The battle of Cecora (or Tutora) was a crushing Polish-Lithuanian defeat during the Polish-Ottoman War of 1620-21. The Polish-Lithuanian army had entered Moldavia to support a rebellion by Gratiani, the ruler of Moldavia, against Ottoman authority. The army, led by Hetman Stanislas Zolkiewski, was only 8,000 strong, but Gratiani had promised to raise an army 25,000 strong. When Zolkiewski reached Moldavia he discovered that Gratiani had only been able to find 600 men. The allied were opposed by a somewhat larger Ottoman army under Iskandar Pasha.

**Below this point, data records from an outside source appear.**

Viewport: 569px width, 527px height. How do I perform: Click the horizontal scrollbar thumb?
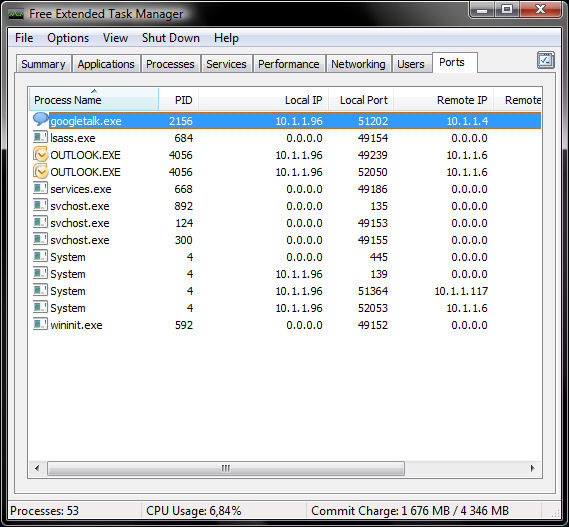click(226, 468)
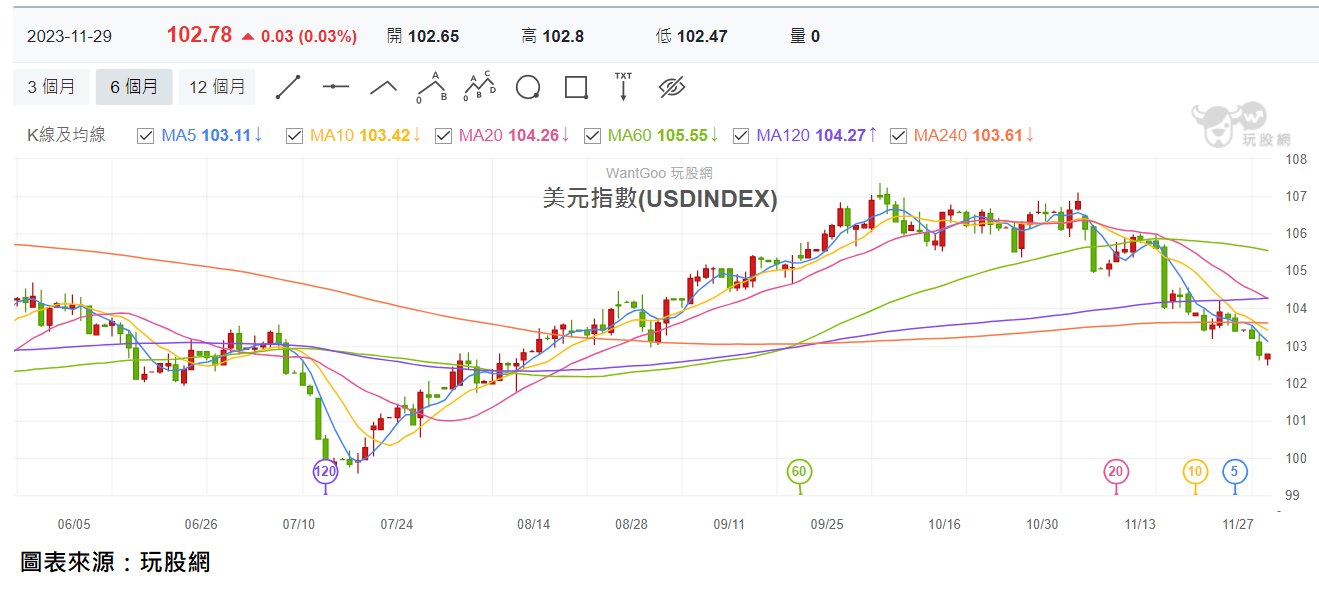This screenshot has height=590, width=1319.
Task: Disable the MA20 moving average line
Action: click(443, 135)
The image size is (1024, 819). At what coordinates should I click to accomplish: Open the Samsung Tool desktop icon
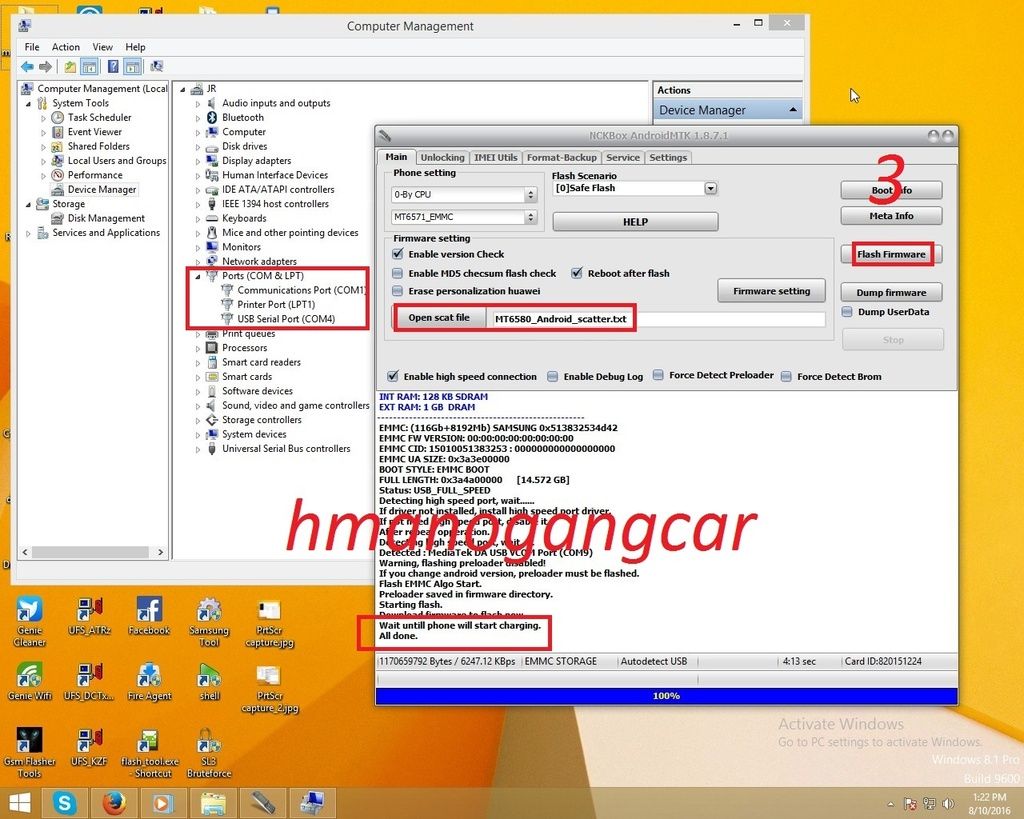coord(208,610)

The two armies clashed near Cecora on 18 September. The Polish-Lithuanian army held its own on this first day of fighting (sometimes referred to as the battle of Jassy), but was clearly outnumbered. An eleven day standoff followed, before Zolkiewski was able to organise a retreat (29 September). For eight days the Polish-Lithuanian army maintained its discipline, holding off Ottoman attacks, but on 6 October that discipline collapsed during another Ottoman attack. The Polish-Lithuanian army was virtually annihilated. Zolkiewski was killed, and his head sent to the Sultan.
The victory at Cecora encouraged Sultan Osman II to lead a massive army on an invasion of Poland-Lithuania. This invasion would be halted at Chocim, a drawn battle that ended the war. The failure of this military expedition was a significant factor in the fall of Osman II, who was deposed in 1622.